An office within the National Institutes of Health published a guideline that outlines how professionals should use gendered pronouns to “affirm gender identity” for themselves and colleagues, warning that intentionally using the wrong pronouns is “equivalent to harassment.”

Fox News Digital reviewed the NIH Sexual & Gender Minority Research Office’s “Gender Pronouns & Their Use in Workplace Communications” guide, which provides more than 40 different pronoun examples, while also providing examples on how to avoid making pronoun “mistakes” in the workplace.

For professionals to “facilitate inclusive, affirming and welcoming” workplaces, the gender pronouns guide hashes out a series of different mistakes to avoid while using pronouns, including not describing pronouns as “preferred” or “chosen” as that allegedly implies “that gender identity is a preference or a choice, when it is neither.”

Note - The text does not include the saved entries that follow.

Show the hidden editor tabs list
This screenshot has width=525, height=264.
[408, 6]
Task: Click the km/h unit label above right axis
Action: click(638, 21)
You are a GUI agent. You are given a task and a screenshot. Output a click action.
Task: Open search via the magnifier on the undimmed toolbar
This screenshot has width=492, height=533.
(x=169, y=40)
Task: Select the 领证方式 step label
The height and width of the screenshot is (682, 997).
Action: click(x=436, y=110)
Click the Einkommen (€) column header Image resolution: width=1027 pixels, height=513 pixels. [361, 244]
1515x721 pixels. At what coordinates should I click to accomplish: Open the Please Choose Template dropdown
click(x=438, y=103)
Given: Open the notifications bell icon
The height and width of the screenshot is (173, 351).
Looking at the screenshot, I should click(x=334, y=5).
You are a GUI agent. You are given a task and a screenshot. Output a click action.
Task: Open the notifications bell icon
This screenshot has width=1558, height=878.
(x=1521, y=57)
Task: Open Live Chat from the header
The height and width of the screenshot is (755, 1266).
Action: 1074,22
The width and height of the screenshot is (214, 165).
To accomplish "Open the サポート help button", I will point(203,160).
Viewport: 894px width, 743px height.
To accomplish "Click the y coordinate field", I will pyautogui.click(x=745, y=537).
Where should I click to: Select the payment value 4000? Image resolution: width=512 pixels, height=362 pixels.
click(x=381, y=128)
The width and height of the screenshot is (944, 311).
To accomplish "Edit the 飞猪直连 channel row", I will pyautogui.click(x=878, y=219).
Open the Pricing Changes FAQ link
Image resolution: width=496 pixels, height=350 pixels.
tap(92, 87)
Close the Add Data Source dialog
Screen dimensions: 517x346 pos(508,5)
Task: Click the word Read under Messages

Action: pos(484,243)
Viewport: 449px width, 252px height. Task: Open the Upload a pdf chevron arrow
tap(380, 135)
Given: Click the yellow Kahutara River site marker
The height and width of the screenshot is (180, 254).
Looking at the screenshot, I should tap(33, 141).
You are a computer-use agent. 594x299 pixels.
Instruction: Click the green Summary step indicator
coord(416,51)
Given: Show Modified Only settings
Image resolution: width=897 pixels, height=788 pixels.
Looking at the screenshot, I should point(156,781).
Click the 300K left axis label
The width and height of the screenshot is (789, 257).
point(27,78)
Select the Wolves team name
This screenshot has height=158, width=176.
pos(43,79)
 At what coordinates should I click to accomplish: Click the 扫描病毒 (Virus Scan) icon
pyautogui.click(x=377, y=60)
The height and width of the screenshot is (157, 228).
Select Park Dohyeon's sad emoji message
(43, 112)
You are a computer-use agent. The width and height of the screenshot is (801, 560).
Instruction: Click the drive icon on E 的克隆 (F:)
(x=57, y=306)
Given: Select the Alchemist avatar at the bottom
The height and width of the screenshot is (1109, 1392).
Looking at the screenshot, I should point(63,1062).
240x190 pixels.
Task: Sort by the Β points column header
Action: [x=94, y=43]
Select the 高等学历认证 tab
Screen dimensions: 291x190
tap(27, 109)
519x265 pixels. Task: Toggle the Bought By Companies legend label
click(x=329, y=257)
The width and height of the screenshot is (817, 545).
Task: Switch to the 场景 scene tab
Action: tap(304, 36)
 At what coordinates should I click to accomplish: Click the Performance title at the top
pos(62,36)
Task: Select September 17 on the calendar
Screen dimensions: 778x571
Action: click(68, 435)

“Performative allyship,” when people only superficially show they are devoted to a cause, is also frowned upon, with the guide pointing to a hypothetical situation where an employer mandates all employees publicly share their pronouns.

Some employees, however, might not want to disclose their pronouns as they are not “ready to ‘come out’ and disclose their gender identity,” according to the guide, which was crafted in part by the NIH’s Office of Equity, Diversity and Inclusion.